Key Words: Palifermin • renal clearance • keratinocyte growth factor • chronic kidney disease • mucositis
Keratinocyte growth factor (KGF), originally purified from a conditioned medium of cells of a human embryonic lung fibroblast cell line, is a member of the fibroblast growth factor family. Palifermin (N23KGF) is a human KGF produced by recombinant DNA technology in Escherichia coli. Palifermin is a water-soluble, 140 amino acid protein with a molecular weight of 16.3 kilodaltons. It differs from endogenous human KGF in that the first 23 N-terminal amino acids have been deleted to improve protein stability.

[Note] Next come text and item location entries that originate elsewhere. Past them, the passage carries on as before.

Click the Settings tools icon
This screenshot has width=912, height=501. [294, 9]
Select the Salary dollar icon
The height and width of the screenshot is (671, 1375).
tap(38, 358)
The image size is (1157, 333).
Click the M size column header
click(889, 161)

Palifermin is approved in North America, Europe, and Australia for decreasing the incidence and duration of severe OM.12 Palifermin is reasonably tolerated in both healthy volunteers and cancer patients at the doses and schedules tested. Most of the observed toxicities, including skin reactions such as rash, flushing, and edema, and oral-related reactions such as increased saliva production, tongue thickness, and taste distortions were reversible, mild or moderate in severity, and likely related to the known pharmacologic activity of palifermin. Some patients experienced transient, asymptomatic elevations of amylase and lipase levels, but there currently does not appear to be evidence of any association with pancreatitis.

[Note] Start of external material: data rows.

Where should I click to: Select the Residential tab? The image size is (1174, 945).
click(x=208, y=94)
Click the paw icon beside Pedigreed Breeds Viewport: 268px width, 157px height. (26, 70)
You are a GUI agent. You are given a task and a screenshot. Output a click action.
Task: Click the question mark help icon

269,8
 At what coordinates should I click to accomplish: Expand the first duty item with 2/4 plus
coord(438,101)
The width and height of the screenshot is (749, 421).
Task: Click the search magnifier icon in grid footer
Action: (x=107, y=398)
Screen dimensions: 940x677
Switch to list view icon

After single IV doses of 20 to 250 mcg/kg (healthy subjects) and 60 mcg/kg (cancer patients), palifermin concentrations declined rapidly (more than 95% decrease) in the first 30 minutes postdose. A slight increase or plateau in concentration occurred at approximately 1 to 4 hours, followed by a terminal decline phase. Palifermin exhibited linear pharmacokinetics with extravascular distribution. On average, total body clearance (CL) appeared to be 2- to 4-fold higher, and the volume of distribution at steady state (Vss) was 2-fold higher in cancer patients compared with healthy subjects after a 60-mcg/kg single dose of palifermin. The elimination half-life (t
) was similar between healthy subjects and cancer patients, with a mean value of 4.5 hours.13 An electrochemiluminescence (ECL)-based binding assay was performed on posttreatment sera from 645 palifermin patients in clinical studies to test for antipalifermin antibodies. Twelve (2%) of these 645 patients tested positive for antibodies to palifermin following treatment. None of the samples had evidence of neutralizing activity in a cell-based assay. To date, the safety and efficacy of palifermin have not been established in patients with nonhematologic malignancies, although studies are ongoing in solid tumor settings.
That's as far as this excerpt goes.